▸ **The task**
Please set down the entries below once more, exactly.

========================================

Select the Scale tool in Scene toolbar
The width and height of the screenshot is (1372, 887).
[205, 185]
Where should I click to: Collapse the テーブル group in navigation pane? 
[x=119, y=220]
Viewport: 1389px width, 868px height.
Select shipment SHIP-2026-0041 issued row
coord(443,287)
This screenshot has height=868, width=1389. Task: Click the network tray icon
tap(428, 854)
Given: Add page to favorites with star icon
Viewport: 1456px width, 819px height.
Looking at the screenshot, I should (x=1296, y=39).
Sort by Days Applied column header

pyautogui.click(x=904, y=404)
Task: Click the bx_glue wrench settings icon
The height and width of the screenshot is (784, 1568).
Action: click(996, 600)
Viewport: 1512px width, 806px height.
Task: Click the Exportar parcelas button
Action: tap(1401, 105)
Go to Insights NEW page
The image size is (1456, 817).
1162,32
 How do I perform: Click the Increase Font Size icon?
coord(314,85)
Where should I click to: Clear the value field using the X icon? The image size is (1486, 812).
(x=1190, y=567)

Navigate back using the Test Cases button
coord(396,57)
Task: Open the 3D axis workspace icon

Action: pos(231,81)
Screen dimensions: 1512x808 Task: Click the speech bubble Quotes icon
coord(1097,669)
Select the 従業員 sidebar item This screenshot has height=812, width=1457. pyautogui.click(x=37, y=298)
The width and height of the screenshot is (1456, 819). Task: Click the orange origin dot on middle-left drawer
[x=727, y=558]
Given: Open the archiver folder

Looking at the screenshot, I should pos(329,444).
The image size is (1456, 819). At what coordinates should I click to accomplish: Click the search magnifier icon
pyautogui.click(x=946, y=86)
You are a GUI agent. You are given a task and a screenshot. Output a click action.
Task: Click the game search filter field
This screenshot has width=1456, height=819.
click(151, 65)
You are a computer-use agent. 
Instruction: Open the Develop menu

========================================

▸ **Completed task**
Select the Scale tool in Scene toolbar
The width and height of the screenshot is (1372, 887).
[205, 185]
Where should I click to: Collapse the テーブル group in navigation pane? 
[x=119, y=220]
Viewport: 1389px width, 868px height.
Select shipment SHIP-2026-0041 issued row
coord(443,287)
This screenshot has height=868, width=1389. Task: Click the network tray icon
tap(428, 854)
Given: Add page to favorites with star icon
Viewport: 1456px width, 819px height.
Looking at the screenshot, I should (x=1296, y=39).
Sort by Days Applied column header

pyautogui.click(x=904, y=404)
Task: Click the bx_glue wrench settings icon
The height and width of the screenshot is (784, 1568).
Action: click(996, 600)
Viewport: 1512px width, 806px height.
Task: Click the Exportar parcelas button
Action: tap(1401, 105)
Go to Insights NEW page
The image size is (1456, 817).
1162,32
 How do I perform: Click the Increase Font Size icon?
coord(314,85)
Where should I click to: Clear the value field using the X icon? The image size is (1486, 812).
(x=1190, y=567)

Navigate back using the Test Cases button
coord(396,57)
Task: Open the 3D axis workspace icon

Action: pos(231,81)
Screen dimensions: 1512x808 Task: Click the speech bubble Quotes icon
coord(1097,669)
Select the 従業員 sidebar item This screenshot has height=812, width=1457. pyautogui.click(x=37, y=298)
The width and height of the screenshot is (1456, 819). Task: Click the orange origin dot on middle-left drawer
[x=727, y=558]
Given: Open the archiver folder

Looking at the screenshot, I should pos(329,444).
The image size is (1456, 819). At what coordinates should I click to accomplish: Click the search magnifier icon
pyautogui.click(x=946, y=86)
You are a GUI agent. You are given a task and a screenshot. Output a click action.
Task: Click the game search filter field
This screenshot has width=1456, height=819.
click(151, 65)
You are a computer-use agent. 
Instruction: Open the Develop menu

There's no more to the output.